Elijah Moshinslcy isn't enticed by the plot's lacunae, realises that each scene or episode should be played for all its worth, and Michael Yeargan stages the piece in suitably primary colours. The cast is largely first-rate, with especially strong performances from Maria Guleghina, and the young Bulgarian Orlin Anastassov in the title role. He has a most imposing voice, very much in the Christoff mould, giving the impression of a volume it doesn't actually have, but being so well-focused that it carries powerfully. He looks just as good as his predecessor Samuel Ramey, too. I look forward intensely to hearing him in a role worthy of his talents. Guleghina, whose Tosca I found disappointing, is in her element in her opening aria, singing with the most splendid and uninhibited vigour, less so in the Act I romanza. Anthony Michaels-Moore is becoming a specialist in suave villainy, and his soft-grained voice makes a telling contrast with his opponent's. The only blot is the too-coarse Foresto of Franco Farina: the role could surely have been cast from nearer home, sung by a tenor who didn't yelp his abovethe-stave notes in this painful way.

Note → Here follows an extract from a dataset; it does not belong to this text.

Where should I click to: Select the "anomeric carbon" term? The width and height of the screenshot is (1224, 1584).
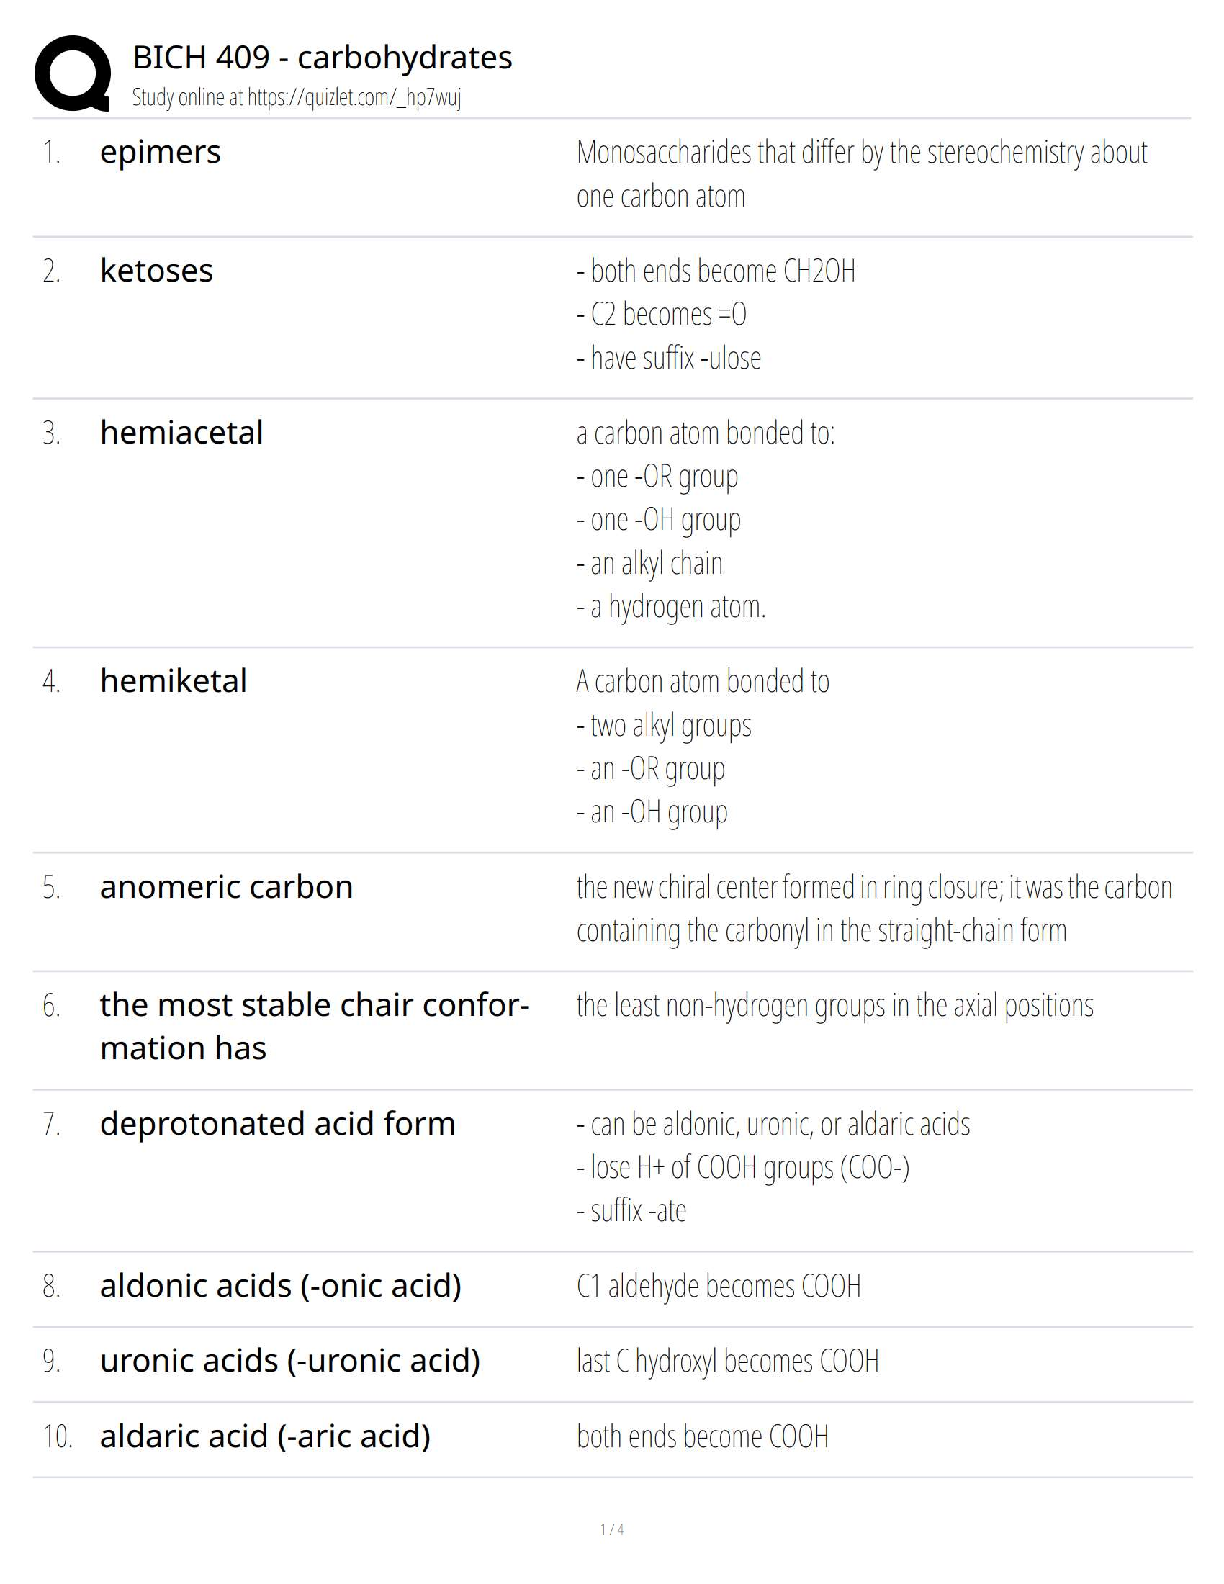[226, 887]
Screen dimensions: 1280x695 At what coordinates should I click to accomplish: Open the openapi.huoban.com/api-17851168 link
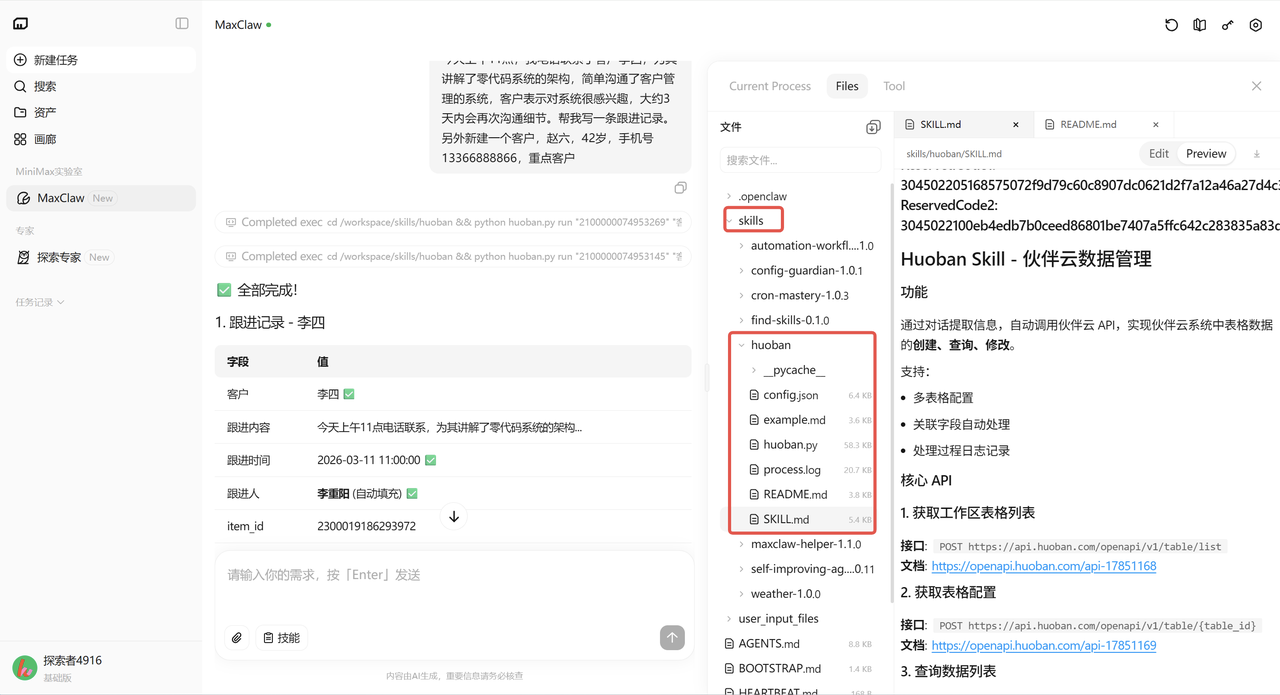(1043, 566)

Mark Elder's conducting is superb, properly attentive to detail without losing the sweep and momentum of the score. All very invigorating, yet such elementary stuff, the raw material without the interest of the best early Verdi, hardly deserves a place in the repertoire. As Vincent Godefroy writes in The Dramatic Genius of Verdi, which, I feel, should be regarded as something close to the definitive study of at least his lesser works, 'somehow the theatrical conception is more compelling than the musical score which supports it'. Before the evening is out one gets restless with this unalloyed diet of cliché, and the foretastes of later, much finer works become more exasperating than fascinating. I wonder how long the 'Every note that Verdi wrote is wonderful' craze will last. It is certainly the enemy of true appreciation of his genuine masterpieces.

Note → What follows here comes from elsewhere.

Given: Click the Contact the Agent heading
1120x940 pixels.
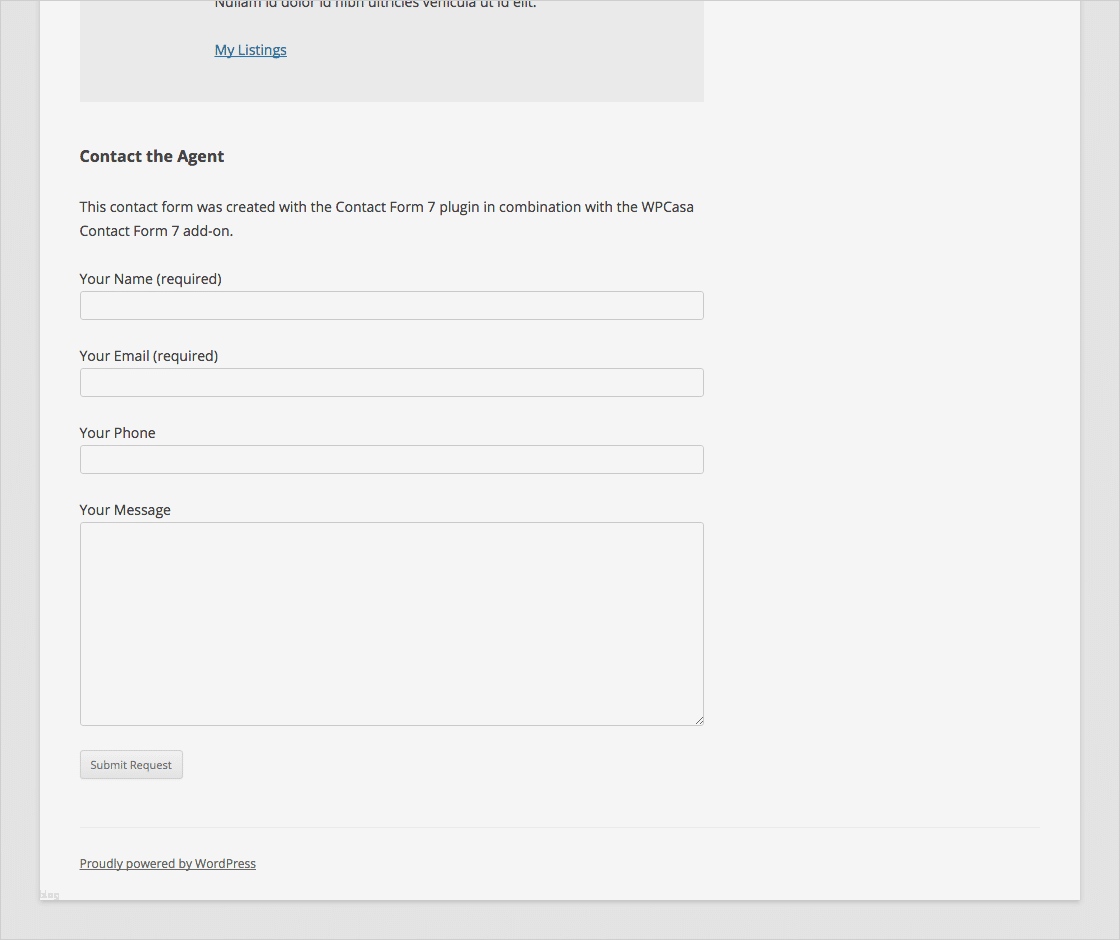Looking at the screenshot, I should [x=151, y=156].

Albert Herring has sometimes seemed to be one of Britten's more expendable efforts, but in the new production by Opera North it is revealed as one of his subtlest works, though there are elements that can easily be annoying. The excellent programme book, in ON's new format, points out the similarity with the contemporaneous Ealing Comedies, and there is, in the earlier parts of the opera, the same selfcongratulatory tone, delightful English eccentricities presented as warmly lovable, an almost suffocatingly smug Anglican view of existence.

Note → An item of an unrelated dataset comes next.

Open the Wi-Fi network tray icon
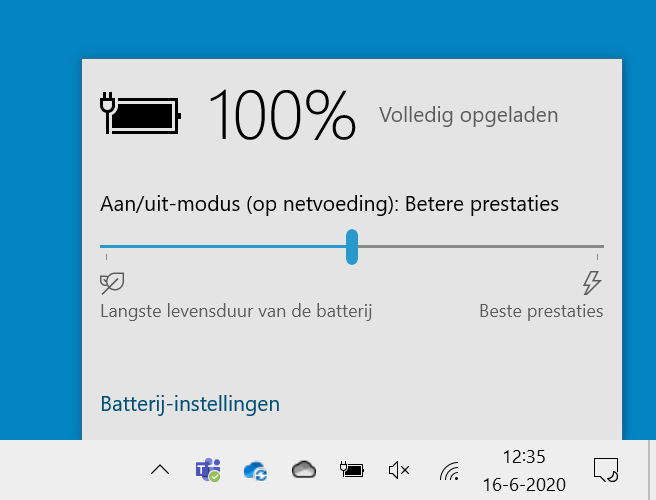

Yet there is much more to the opera than that, as Phyllida Lloyd stresses by laying on the darkness, in both a literal and metaphorical sense, of the latter third almost too much. James Holmes, conducting on the stage — it's not clear that the orchestra's occupying most of the acting area is a good idea, visually or acoustically — agrees in plunging us into a gloomily introspective mood, so that the nine-part threnody 'In the midst of life is death' takes its place as the fitting climax of the piece, but at the same time shows that its creators were unclear about their intentions. Albert's perky reappearance and the recriminatory reception he gets jar too severely with what immediately precedes
them, and anyone who has allowed themselves to be moved by the threnody is less likely to feel a fool than to feel cheated. But Albert's enjoyed, not wholly explicit move from innocence to experience is satisfying enough for the audience to make this a relief from Britten's usual dire prognosis of this process.
The cast is almost uniformly ideal, though Josephine Barstow's Lady Billows is self-parodyingly gusty. lain Paton's Albert is convincingly able to handle the character's drink-driven growth, and suggests at the close that Sid, quite brilliantly portrayed by Richard Whitehouse, will have a rival in cunning and nonchalance. Sid and Nancy do have the most erotic music that Britten ever wrote, indeed there is little else in his work that competes with it. One can almost feel that Herring is an attempt by the composer to break free of his obsessions, or at least of his pained attitude to them. It turned out to be a one-off, and the ambiguities of tone that increasingly invade the piece make it not only flawed but also a moving testimony to a creative and human struggle.